### PROBLEM DETAILS:
Please find every line in the records below that contains the word "will", and copy it.

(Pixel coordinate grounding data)
Segment Open

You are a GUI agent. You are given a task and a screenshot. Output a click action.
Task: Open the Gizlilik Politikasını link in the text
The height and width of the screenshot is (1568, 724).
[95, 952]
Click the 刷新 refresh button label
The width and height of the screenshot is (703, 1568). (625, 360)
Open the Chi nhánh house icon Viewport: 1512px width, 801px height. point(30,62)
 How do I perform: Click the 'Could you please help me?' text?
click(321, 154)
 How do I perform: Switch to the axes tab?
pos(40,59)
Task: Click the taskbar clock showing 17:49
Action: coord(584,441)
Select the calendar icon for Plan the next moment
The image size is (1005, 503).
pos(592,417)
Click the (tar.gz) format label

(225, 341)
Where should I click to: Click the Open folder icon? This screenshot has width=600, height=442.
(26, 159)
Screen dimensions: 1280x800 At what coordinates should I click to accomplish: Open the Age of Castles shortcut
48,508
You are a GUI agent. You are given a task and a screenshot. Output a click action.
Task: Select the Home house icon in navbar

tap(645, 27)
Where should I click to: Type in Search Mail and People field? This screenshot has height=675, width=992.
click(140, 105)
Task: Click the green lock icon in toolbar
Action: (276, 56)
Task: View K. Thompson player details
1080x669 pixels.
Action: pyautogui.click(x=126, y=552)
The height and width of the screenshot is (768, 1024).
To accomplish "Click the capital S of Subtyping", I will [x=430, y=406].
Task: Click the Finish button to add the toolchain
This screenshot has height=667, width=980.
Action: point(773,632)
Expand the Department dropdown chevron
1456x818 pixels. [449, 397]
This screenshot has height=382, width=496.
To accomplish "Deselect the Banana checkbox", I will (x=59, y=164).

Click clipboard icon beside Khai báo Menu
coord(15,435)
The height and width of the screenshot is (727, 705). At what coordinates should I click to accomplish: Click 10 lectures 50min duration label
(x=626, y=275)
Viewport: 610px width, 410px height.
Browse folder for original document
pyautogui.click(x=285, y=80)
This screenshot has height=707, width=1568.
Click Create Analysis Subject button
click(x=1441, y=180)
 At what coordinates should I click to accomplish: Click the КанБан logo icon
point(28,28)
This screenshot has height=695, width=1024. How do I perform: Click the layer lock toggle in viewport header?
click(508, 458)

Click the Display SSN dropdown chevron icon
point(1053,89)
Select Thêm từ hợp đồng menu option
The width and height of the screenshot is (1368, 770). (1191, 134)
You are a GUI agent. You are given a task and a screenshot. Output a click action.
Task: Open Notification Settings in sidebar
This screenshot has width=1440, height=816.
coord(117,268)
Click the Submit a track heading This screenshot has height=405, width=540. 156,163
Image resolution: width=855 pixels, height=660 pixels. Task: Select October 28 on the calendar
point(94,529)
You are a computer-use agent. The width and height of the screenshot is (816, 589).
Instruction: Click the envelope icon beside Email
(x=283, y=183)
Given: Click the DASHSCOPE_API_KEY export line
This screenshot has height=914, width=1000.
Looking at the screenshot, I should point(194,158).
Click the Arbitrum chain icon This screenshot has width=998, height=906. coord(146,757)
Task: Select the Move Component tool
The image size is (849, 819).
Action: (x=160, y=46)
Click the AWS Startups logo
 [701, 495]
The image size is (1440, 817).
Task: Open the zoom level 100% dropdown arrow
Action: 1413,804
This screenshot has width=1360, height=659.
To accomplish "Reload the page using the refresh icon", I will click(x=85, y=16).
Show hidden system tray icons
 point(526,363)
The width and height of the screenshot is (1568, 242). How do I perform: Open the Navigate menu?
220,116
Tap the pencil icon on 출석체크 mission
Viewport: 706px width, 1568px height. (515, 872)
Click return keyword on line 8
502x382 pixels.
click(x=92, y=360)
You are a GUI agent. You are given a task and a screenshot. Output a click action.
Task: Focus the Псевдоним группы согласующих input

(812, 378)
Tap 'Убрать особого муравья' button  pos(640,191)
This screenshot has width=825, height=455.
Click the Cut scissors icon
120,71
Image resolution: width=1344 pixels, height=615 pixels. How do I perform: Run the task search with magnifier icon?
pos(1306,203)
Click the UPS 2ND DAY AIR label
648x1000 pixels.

Segment Closed

### EXERCISE SOLUTION:
To accomplish "Click the capital S of Subtyping", I will [x=430, y=406].
To accomplish "Deselect the Banana checkbox", I will (x=59, y=164).
To accomplish "Reload the page using the refresh icon", I will click(x=85, y=16).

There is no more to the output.